All hat, no cattle

I once did a series of poems called the calvarium poems. I called them that. They remain in a kind of womblike obscurity, you could say the poems were like children

If only an ordinary person like me could

Cast a spell with words

Hocus pocus–live!

Abracadabra–live!

I alternate between believing

That the dry bones are the children tossed away from their mothers, their doctors, their strangers holding signs and vigil across the street from the alien clinics, iron bars on windows, misleading titles, security guards and not enough imminently visible heartbreak over this or

The people, the-all-of-us, too craven to save their little, perfect, amazing

Calvariums.

The Imaginary Conversation

He is gone now

Gone to me, anyway

But I think of the things I would ask him if he were still here–

Would persistent nausea be enough? Or swarms of stinging insects? How about dead bodies? Or all the stubbed toes and fingers gone unmended

What if this post-modernist hell of your own invention were not unbearable heat, agony and utter despair

Forever/

Just

… an airless room, waiting for a love which never comes

All your regrets all your missed chances

To cry like a baby

Wail for a Savior

Weep at his feet, hair in hand, perfume spent

Shaken finally by what you

Would have been without Him

Frankie Gonzalez

I can feel the force of the grief, another small tragedy. His death, like his life, will be a small story, buried beneath bigger fires, the roiling of big boy fights, what is the death of one little boy when the world is burning?

Everything.

His life was everything

To him

And to the One who stood at the field of Heaven

Waiting all those days to welcome him home

Wipe away every tear

No more crying

No more pain

You say the sweetest things

You say the sweetest things

A soft answer turns away wrath

Love is always patient

What if you took the terrible letters of a curse of sorts

One you never willed and controlled and made it into an acrostic or a cypher-

The letters are a-b-I-r-r-t-u-w

What if that were a word by itself

And you-like the fairy godmother you resemble in rounded form only

No power only soft and aging

No longer the princess or the sleeper or the magic one

Just this one last spell-

Let the word when spoken

Set us free from past and illusion

Let it be the strange, scary truth of the thing-

Oh fragile love-

You say the sweetest things

This Little Girl

I want to say so many things to

This man who does not really see

“This little girl”

But I know You

See her, see me, see them

All the little ones who

Need a God like You

Take my sins away, heal my wounds, stay until I am well, bring justice in your wings, never blame the victim, never stop searching for treasure

You

who were, who are, who always will be

Just You,

and “this little girl”

Eschaton and testing for Covid-19

About a month ago I spent a day dragging my family through a crash course in coronavirus. It was appalling.

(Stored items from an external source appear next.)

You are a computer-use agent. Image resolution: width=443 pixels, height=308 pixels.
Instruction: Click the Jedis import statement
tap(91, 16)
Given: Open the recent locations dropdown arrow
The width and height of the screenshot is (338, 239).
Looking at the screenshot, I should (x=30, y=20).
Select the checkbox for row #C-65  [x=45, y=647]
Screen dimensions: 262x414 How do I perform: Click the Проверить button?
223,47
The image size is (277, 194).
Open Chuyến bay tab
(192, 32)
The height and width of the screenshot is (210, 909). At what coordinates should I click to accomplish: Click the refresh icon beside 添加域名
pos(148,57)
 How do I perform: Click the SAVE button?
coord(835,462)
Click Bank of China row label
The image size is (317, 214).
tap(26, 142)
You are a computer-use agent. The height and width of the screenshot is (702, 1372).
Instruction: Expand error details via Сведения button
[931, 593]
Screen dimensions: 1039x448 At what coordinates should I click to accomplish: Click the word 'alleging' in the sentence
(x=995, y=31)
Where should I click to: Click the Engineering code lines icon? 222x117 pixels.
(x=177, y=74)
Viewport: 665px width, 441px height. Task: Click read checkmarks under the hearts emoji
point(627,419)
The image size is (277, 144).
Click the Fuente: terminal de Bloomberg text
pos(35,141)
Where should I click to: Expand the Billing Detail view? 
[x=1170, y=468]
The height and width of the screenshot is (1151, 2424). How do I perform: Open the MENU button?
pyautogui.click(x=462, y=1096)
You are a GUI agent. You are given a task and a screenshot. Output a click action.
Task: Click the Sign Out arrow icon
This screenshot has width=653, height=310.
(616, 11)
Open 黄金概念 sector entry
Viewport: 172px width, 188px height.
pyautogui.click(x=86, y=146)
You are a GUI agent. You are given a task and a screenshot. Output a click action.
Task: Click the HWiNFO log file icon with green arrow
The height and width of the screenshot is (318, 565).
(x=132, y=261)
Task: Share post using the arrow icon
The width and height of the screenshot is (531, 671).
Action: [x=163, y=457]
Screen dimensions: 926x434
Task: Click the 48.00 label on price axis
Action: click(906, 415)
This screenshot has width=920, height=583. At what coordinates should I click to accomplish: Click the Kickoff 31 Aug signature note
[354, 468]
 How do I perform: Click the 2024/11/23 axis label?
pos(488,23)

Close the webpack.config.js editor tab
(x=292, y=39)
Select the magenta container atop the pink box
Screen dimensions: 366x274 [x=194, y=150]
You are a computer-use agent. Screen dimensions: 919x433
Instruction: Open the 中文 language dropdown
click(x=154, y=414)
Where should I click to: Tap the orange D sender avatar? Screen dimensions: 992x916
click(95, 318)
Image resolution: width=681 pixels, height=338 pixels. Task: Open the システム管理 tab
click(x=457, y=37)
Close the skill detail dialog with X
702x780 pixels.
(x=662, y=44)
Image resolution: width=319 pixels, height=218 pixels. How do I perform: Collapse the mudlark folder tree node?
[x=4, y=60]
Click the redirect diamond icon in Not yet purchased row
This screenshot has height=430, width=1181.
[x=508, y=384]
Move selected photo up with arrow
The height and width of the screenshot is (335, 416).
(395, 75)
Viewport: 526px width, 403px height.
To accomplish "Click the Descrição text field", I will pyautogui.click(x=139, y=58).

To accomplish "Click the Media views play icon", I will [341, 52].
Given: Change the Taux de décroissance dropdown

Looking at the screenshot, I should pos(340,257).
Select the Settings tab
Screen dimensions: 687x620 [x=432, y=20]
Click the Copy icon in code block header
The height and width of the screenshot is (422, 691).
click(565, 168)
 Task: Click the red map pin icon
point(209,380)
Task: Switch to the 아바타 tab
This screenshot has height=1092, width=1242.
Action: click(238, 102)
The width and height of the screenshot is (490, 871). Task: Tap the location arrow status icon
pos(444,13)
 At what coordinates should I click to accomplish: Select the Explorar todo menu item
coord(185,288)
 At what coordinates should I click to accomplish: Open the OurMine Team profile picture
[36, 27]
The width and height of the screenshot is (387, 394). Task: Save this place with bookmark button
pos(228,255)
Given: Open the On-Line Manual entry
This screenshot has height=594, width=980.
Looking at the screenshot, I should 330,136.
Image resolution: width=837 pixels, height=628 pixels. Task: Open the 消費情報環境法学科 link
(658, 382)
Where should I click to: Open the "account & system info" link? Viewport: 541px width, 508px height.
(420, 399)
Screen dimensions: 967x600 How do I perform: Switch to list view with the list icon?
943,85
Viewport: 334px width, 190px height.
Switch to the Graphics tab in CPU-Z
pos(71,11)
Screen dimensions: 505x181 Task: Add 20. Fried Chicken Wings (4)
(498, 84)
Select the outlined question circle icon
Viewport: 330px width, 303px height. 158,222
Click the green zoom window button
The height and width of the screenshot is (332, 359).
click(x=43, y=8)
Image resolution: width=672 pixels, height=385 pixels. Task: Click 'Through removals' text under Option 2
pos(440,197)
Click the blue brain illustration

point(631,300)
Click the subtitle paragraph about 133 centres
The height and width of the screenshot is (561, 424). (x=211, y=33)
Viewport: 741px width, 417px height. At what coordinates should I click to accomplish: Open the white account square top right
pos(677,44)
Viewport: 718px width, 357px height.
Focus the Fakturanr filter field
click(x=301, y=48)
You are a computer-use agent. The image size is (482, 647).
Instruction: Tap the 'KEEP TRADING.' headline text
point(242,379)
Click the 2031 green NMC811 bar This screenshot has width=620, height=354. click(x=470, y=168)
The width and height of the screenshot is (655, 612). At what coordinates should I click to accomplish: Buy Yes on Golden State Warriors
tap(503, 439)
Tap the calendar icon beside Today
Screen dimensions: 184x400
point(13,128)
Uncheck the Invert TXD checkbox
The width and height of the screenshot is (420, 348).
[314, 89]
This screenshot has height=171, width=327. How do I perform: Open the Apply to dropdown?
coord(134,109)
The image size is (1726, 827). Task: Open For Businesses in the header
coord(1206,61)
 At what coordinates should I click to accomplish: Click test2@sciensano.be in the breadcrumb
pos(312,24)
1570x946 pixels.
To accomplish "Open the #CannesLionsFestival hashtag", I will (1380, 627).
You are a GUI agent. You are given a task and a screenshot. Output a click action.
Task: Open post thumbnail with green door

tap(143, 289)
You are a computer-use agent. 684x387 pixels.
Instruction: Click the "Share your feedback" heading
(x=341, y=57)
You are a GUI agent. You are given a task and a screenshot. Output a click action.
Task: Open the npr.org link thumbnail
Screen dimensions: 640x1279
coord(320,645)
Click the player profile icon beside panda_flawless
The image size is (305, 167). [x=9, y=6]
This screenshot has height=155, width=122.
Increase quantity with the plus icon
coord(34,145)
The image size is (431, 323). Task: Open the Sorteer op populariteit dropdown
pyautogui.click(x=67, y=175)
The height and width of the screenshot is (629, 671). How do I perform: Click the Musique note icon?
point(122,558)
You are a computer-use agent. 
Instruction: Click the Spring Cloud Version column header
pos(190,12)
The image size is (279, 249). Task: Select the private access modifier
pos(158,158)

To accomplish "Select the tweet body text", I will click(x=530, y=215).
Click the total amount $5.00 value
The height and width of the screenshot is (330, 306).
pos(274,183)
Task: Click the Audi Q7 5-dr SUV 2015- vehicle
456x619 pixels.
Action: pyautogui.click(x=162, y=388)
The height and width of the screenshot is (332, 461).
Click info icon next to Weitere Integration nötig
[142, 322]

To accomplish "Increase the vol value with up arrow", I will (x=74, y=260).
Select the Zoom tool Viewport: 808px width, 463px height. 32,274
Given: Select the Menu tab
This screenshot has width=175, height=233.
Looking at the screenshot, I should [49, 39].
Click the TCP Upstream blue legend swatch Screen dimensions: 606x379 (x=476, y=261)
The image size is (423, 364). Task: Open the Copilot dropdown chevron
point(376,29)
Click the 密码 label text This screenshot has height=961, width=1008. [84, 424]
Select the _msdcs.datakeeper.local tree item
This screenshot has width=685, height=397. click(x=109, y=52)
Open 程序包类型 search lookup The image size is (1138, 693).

  • The range of symptoms is highly variable.
  • Carriers can be asymptomatic.
  • With over 200 mutating strains, the range of severity in this disease can be highly variable.
  • A person can be exposed to the mild strains, and still get hit by a secondary, more severe infection.

We put too much emphasis on testing. Testing would be great only if there were limitless tests and the tests were far more reliable than they are. If that were the case then we should all follow a protocol of weekly prophylactic testing.

Not feasible right now.

A few years ago my family started to play a modified version of a very complicated fictional tennis game from David Foster Wallace’s Infinite Jest. His version was very apocalyptic (fitting); ours was as well but with a fraction of the complexity.

In our version two teams of as many people as you have (evenly divided, of course) face each other on either side of the net. We divided as many balls as we could muster and started hitting them across the net relentlessly. The opposing team did the same. At a predetermined point (like music chairs), we would pause the game. The team with fewer balls on their side won that round and then we would continue.

Great cardio workout. Quickly exhausting.

That is coronavirus. We will all face an onslaught of a relentlessly moving, mutating virus which can spread quickly, if not effortlessly, through contact and fomite transmission.

Eschaton is a fun game.

This is not. But if I know one thing about how to “win” at eschaton, it is organize your team and don’t stop lobbing the balls back across the net.

We don’t play eschaton right now. Our tennis court is closed. That is a good thing. The best way to “win” at this is to assume we are all spreaders and keep us all

Six feet apart.

Pray. Pray because our lives depend on it. Imagine what a simple game of eschaton would look like if

God were clearly on

The winning side.

Matthew 17:20-21 KJV

[20] And Jesus said unto them, Because of your unbelief: for verily I say unto you, If ye have faith as a grain of mustard seed, ye shall say unto this mountain, Remove hence to yonder place; and it shall remove; and nothing shall be impossible unto you. [21] Howbeit this kind goeth not out but by prayer and fasting.